A group of Blue Yonder data scientists and engineers will be at the EuroSciPy 2018 in Trento, Italy from August 28th to September 1st as well as at the SRECon18 from August 29th to 31st in Düsseldorf, Germany. EuroSciPy is the largest European conference for the Python langue in scientific research. We are going to present 3 talks about the daily usage of Python to build AI based supply chain solutions, which enable retailers to respond quicker to changing market conditions and customer dynamics, boosting revenues and increasing margins. SRECon is a gathering of engineers who care deeply about site reliability, systems engineering, and working with complex distributed systems at scale. Don´t miss the Blue Yonder talks:
Keynote Felix Wick: How to drive business decisions with AI
On Thursday, August 30 at 9:15 at EuroSciPy Bringing AI technology into core business processes is one of the key challenges for its large-scale industry adoption. When looking for possible applications of automated decision-making based on machine learning, the retail industry is an ideal example. It is characterized by fine margins and retailers face increasing customer expectations as well as extreme pressure from innovative competitors. At the same time, the established players lag in tech adoption. Two important subjects in the retail business that benefit considerably from AI applications are replenishment and price optimization. These deal with the questions of optimal order quantities and price changes. For replenishment, optimal can mean few out-of-stock situations or little waste of perishable products. For pricing, it can be maximization of revenue or profit via the price elasticity of demand.

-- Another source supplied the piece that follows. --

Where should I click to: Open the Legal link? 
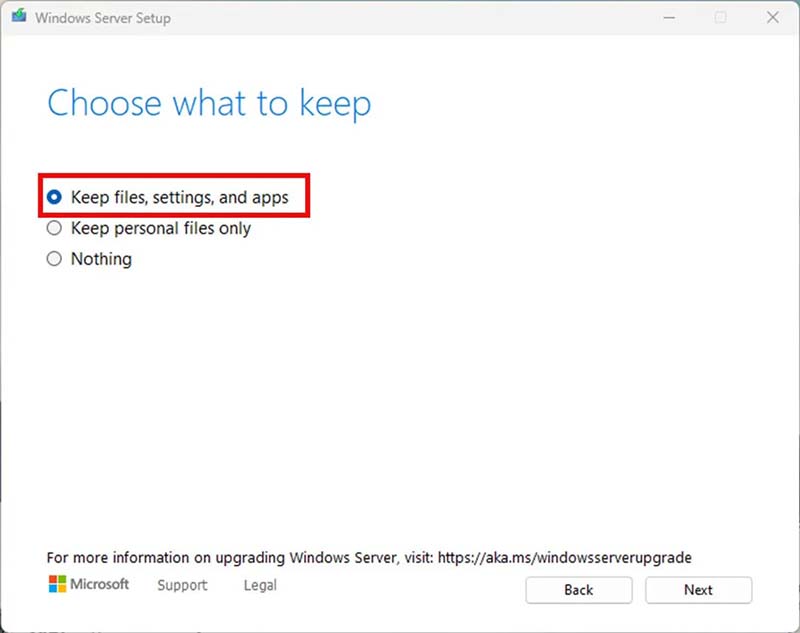[260, 586]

Patrick Muehlbauer: Data visualizations for the web with Altair and Vega(-Lite)
On Thursday, August 30 at 14:00 at EuroSciPy Visualizations help analyzing and reason about data and are often used by us to understand the effects of our own models. But often they are not only for us. There are also visualizations that have to be provided to our customers to support them with their daily business. There are lots of great tools for building data science dashboards in the Python data visualization landscape. Most of them make it very simple for data scientists but when the dashboards have to be part of a customer facing product, other roles like frontend developers get involved. Tools that are a pleasure for one role might be a burden for the other. We will show how Altair and Vega help improving the collaboration between data scientists and frontend developers.

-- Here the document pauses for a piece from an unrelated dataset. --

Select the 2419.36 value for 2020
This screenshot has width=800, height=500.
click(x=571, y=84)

Peter Hoffmann: Apache Parquet as a columnar storage for large datasets
On Thursday, August 30 at 14:30 at EuroSciPy Apache Parquet is a binary, efficient columnar data format. It uses various techniques to store data in a CPU and I/O efficient way like row groups, compression for pages in column chunks or dictionary encoding for columns. Index hints and statistics to quickly skip over chunks of irrelevant data enable efficient queries on large amount of data. Apache Parquet files can be read into Pandas DataFrames with the two libraries fastparquet and Apache Arrow. While Pandas is mostly used to work with data that fits into memory, Apache Dask allows us to work with data larger then memory and even larger than local disk space. Data can be split up into partitions and stored in cloud object storage systems like Amazon S3 or Azure Storage. Using Metadata from the partiton filenames, parquet column statistics and dictonary filtering allows faster performance for selective queries without reading all data. This talk will show how use partitioning, row group skipping and general data layout to speed up queries on large amount of data.

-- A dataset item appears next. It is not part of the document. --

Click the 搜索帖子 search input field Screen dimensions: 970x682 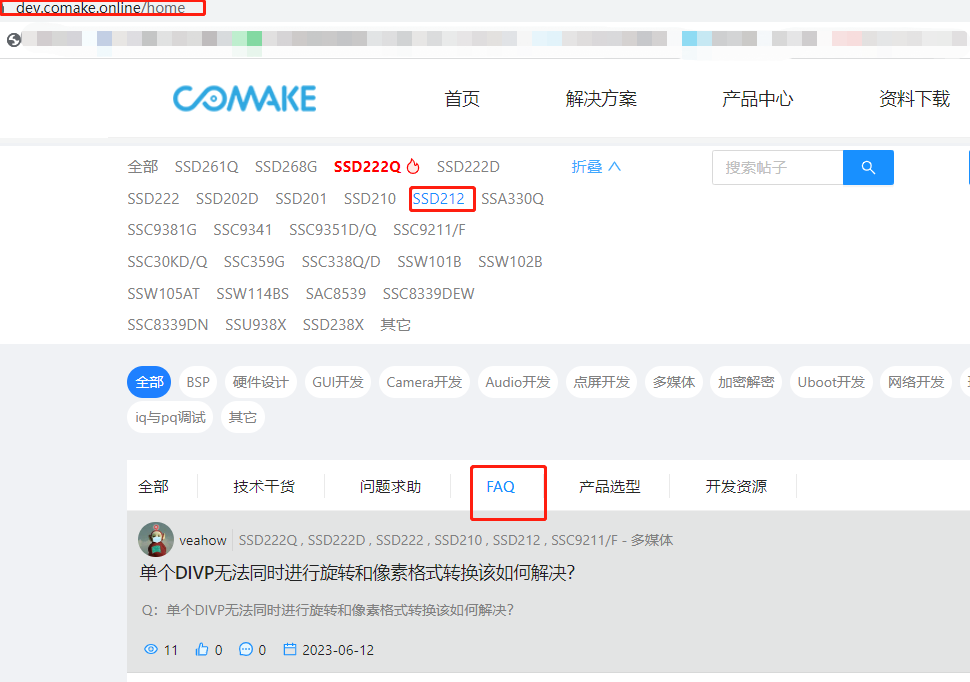[778, 167]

Stephan Erb: SLA-driven container updates and host maintenance in Apache Aurora
On Wednesday, 29 August, 2018 at SRECon Measuring service levels generates insights. Insights are crucial, but automated decisions beat insights any time. We illustrate this point using the Apache Aurora container orchestrator. Knowing the uptime of a service is great, but the ability to derive decisions from user-de ned service levels is even better, e.g. to perform updates and maintenance as fast as possible - but not faster.